Mark has also been involved in several science–art collaborations, most notably directing the film Mapping Perception with Andrew Kotting which premiered in 2002. He is currently working towards a production with the London International Festival of Theatre (LIFT) for 2004 and giving a series of lectures on The Science and Art of Perception at various IMAX science museums.

 
Sokari Douglas Camp
 

Sokari Douglas Camp was born in Buguma, Nigeria, and studied art at the California College of Arts and Crafts, Oakland USA, the Central School of Art and Design and the Royal College of Art in London. She has worked with the Smithsonian and the British Museum, and her work is in their permanent collections. She also shows in galleries in Europe, Africa, America and Japan.

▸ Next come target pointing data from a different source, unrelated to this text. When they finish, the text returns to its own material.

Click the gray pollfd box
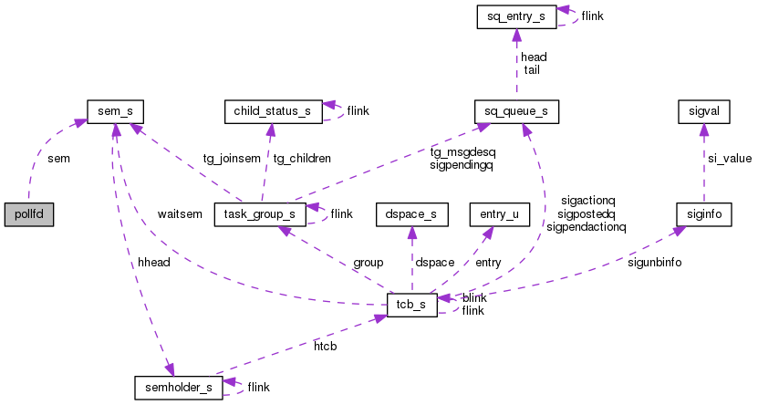click(28, 215)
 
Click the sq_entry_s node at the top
click(516, 16)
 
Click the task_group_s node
click(259, 215)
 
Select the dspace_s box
click(411, 215)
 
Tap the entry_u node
click(493, 215)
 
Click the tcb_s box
click(412, 304)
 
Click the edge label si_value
click(730, 159)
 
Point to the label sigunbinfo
click(655, 263)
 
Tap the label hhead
click(153, 263)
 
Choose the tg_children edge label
click(302, 158)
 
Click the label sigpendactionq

Sokari was part of a movement to make museums 'lively' in the eighties. Her work has largely been about masquerade performances. Collected objects, some of which are kinetic, are put into context by working in steel and using film. Her awards include the Amy Sadur Friedlander Prize, the Saatchi & Saatchi Award and the Princess of Wales Scholarship and Henry Moore Bursary.

 
Mark Bolland
  Mark Bolland is a seasoned public relations professional and winner of PR Week’s PR Professional of the Year Award in 2001. He was appointed as the first ever Director of the Press Complaints Commission in 1992, where he gained a reputation as an effective administrator with an adept PR touch and successfully developed the credibility of the new self-regulatory body. In 1996 he became Assistant - and later - Deputy Private Secretary to HRH The Prince of Wales, with responsibility for media relations, a position in which he served with distinction for six years. In 2002 he established his own PR business in Clerkenwell where he provides communications advice to businesses, individuals and charities.